* **Постановка задачи**:
Продублируйте все записи ниже без единого изменения, сохраняя порядок строк.

***** Записи набора данных *****

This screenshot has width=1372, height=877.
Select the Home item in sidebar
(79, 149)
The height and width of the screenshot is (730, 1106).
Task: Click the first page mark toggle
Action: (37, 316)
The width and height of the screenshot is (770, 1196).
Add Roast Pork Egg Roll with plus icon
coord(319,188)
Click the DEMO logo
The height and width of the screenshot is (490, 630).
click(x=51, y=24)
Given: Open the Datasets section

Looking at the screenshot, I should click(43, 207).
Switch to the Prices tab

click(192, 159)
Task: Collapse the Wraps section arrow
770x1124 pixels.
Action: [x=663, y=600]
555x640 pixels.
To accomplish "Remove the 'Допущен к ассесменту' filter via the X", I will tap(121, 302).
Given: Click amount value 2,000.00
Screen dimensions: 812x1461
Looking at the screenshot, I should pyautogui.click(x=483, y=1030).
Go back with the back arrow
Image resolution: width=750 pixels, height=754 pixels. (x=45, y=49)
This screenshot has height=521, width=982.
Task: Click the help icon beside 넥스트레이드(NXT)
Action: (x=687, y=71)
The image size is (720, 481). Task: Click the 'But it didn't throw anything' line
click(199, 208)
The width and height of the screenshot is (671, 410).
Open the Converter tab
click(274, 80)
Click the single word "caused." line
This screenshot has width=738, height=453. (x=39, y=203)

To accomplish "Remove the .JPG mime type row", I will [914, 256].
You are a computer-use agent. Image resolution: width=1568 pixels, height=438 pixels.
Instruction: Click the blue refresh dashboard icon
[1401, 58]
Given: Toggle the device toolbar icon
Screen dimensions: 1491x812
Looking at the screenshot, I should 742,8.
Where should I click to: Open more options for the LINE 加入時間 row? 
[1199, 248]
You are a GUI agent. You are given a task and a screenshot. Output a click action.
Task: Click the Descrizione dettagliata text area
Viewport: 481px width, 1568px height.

*****

* **Ответ на задание**:
This screenshot has width=1372, height=877.
Select the Home item in sidebar
(79, 149)
The height and width of the screenshot is (730, 1106).
Task: Click the first page mark toggle
Action: (37, 316)
The width and height of the screenshot is (770, 1196).
Add Roast Pork Egg Roll with plus icon
coord(319,188)
Click the DEMO logo
The height and width of the screenshot is (490, 630).
click(x=51, y=24)
Given: Open the Datasets section

Looking at the screenshot, I should click(43, 207).
Switch to the Prices tab

click(192, 159)
Task: Collapse the Wraps section arrow
770x1124 pixels.
Action: [x=663, y=600]
555x640 pixels.
To accomplish "Remove the 'Допущен к ассесменту' filter via the X", I will tap(121, 302).
Given: Click amount value 2,000.00
Screen dimensions: 812x1461
Looking at the screenshot, I should pyautogui.click(x=483, y=1030).
Go back with the back arrow
Image resolution: width=750 pixels, height=754 pixels. (x=45, y=49)
This screenshot has height=521, width=982.
Task: Click the help icon beside 넥스트레이드(NXT)
Action: (x=687, y=71)
The image size is (720, 481). Task: Click the 'But it didn't throw anything' line
click(199, 208)
The width and height of the screenshot is (671, 410).
Open the Converter tab
click(274, 80)
Click the single word "caused." line
This screenshot has width=738, height=453. (x=39, y=203)

To accomplish "Remove the .JPG mime type row", I will [914, 256].
You are a computer-use agent. Image resolution: width=1568 pixels, height=438 pixels.
Instruction: Click the blue refresh dashboard icon
[1401, 58]
Given: Toggle the device toolbar icon
Screen dimensions: 1491x812
Looking at the screenshot, I should 742,8.
Where should I click to: Open more options for the LINE 加入時間 row? 
[1199, 248]
You are a GUI agent. You are given a task and a screenshot. Output a click action.
Task: Click the Descrizione dettagliata text area
Viewport: 481px width, 1568px height.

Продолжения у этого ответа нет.